Zabé conta como foi morar, por necessidade, dentro de uma gruta, no meio de uma fenda entre duas rochas. Após um acidente que destruiu a casa de taipa, sem dinheiro e viúva (o marido morreu de infarto, na mesma serra, enquanto procurava por água estocada nas rochas), foi na pequena gruta que criou os três filhos, que hoje nem sequer a visitam. Ao sair para trabalhar com a enxada, ela cavava buracos nas sombras das árvores e os deixava lá, protegidos por trapos, enquanto ia cultivar a pouca comida que a natureza permitia tirar da terra. Quando o sol se punha por trás das rochas e caía a noite, era o som do pife que minimizava a dor da fome e espantava os fantasmas, dando força para enfrentar o implacável frio noturno do Cariri.

Encontrar Zabé em casa é fácil. Quando não está Brasil afora em apresentações, passa o dia à beira da porta, de olho na rua. Difícil é encontrar a casa. Na estrada que sai de Monteiro em direção ao município de Sumé, é preciso entrar no meio das terras da fazenda Santa Catarina, pegar um trecho de 15 quilômetros de barro e pedregulhos. Várias entradas à frente, chega-se finalmente ao sítio Tungão, onde Zabé mora sozinha em uma pequena casa de quarto e sala, praticamente sem móveis. A surdez se agrava com o passar dos anos. Ela não entende muito bem a saudação, mas abre um sorriso maroto e quase juvenil quando pergunto se é mesmo a famosa Zabé da Loca, a Rainha do Pife.
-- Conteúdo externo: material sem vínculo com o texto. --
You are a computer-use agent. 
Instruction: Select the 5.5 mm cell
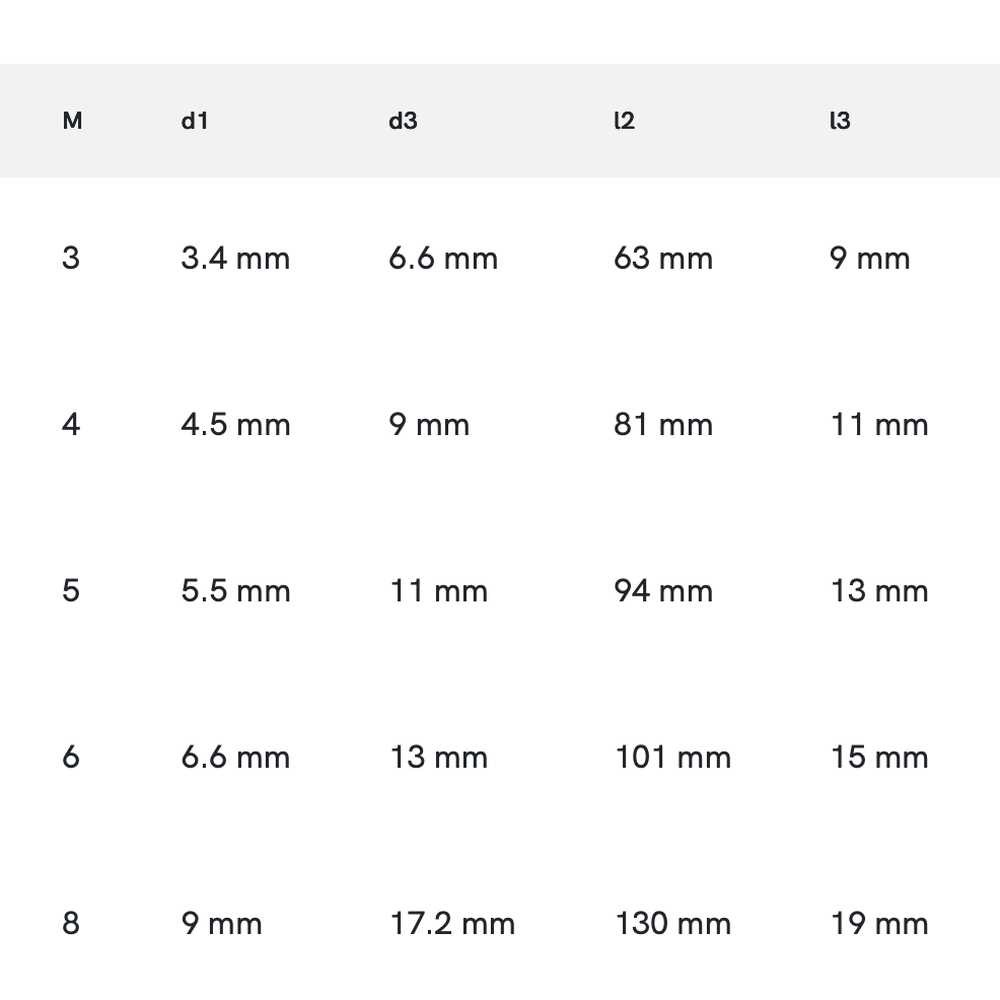235,591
Não demora e os amigos se reúnem ao redor da casa, que em uma linha imaginária fica a uns 30 minutos abaixo da sua antiga gruta, abandonada há cerca de dois anos, mas que ainda mantém as mesmas características de quando Zabé morava lá.

Conhecer a loca de Zabé é um pouco mais complicado. Ela não tem mais a força de antigamente e, suspeita-se, talvez nem vontade de voltar para revisitar um passado de triste lembrança. Talento reconhecido regionalmente, Zabé foi agraciada pelo governo da Paraíba com dois salários mínimos todo mês (ela ganha um salário do INSS, de aposentadoria como trabalhadora rural) por meio de um programa que premia os mestres da cultura popular. No sertão, com três salários mínimos é considerada “rica”, a ponto de atiçar a inveja alheia, que precisa ser gerenciada pela amiga, vizinha e companheira de banda Josivane Caiano da Silva, tocadora de prato. É ela quem cuida dos remédios e da agenda.
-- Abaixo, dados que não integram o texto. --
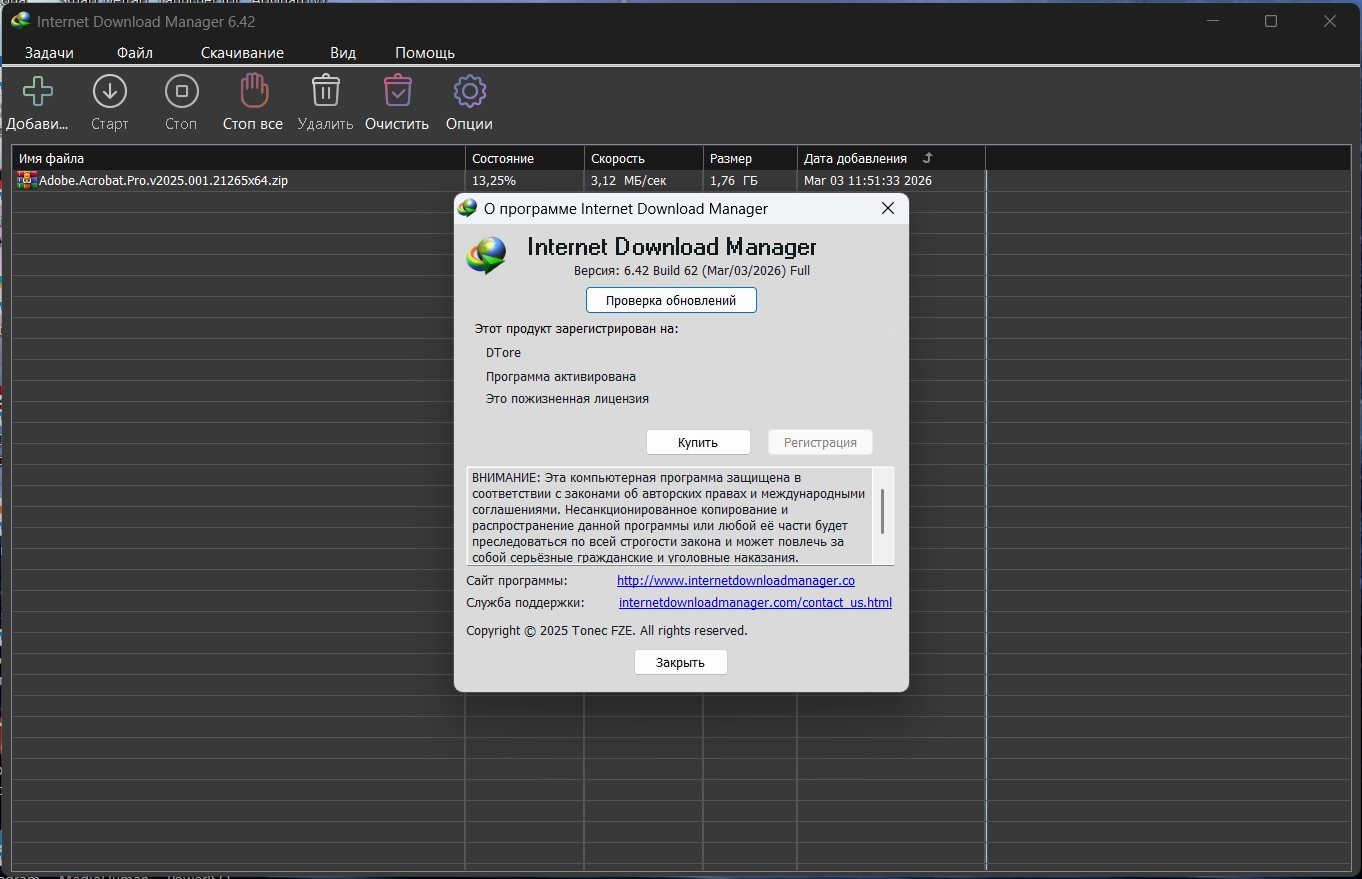The height and width of the screenshot is (879, 1362).
Task: Click the Stop download icon
Action: [181, 92]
Um dos melhores amigos de Zabé nos leva para um tour pela região ao redor da gruta. Antônio Soares da Silva, o Pitó, mostra o caminho das pedras (literalmente) serra acima, até chegar à loca. São quase 40 minutos de caminhada. Há dois anos, a gruta virou cenário de um luau em comemoração ao lançamento do segundo CD, parte da coletânea Cânticos do Semi-Árido. Foi a última vez que Zabé se aproximou da antiga casa. Pitó mostra como ela usava as pedras para fazer o xerém (canjiquinha, para os paulistas) com o milho e os buracos nas rochas para armazenar água da chuva, procedimento utilizado por quase todos na região. O sol começa a se pôr. Zabé nos espera com touca, manto, um pife improvisado, um fumo-de-rolo e um bule cheio de café passado na hora, no velho fogão a lenha, um dos seus xodós. “É bom todo”, responde, enquanto ajeita o resto de lenha.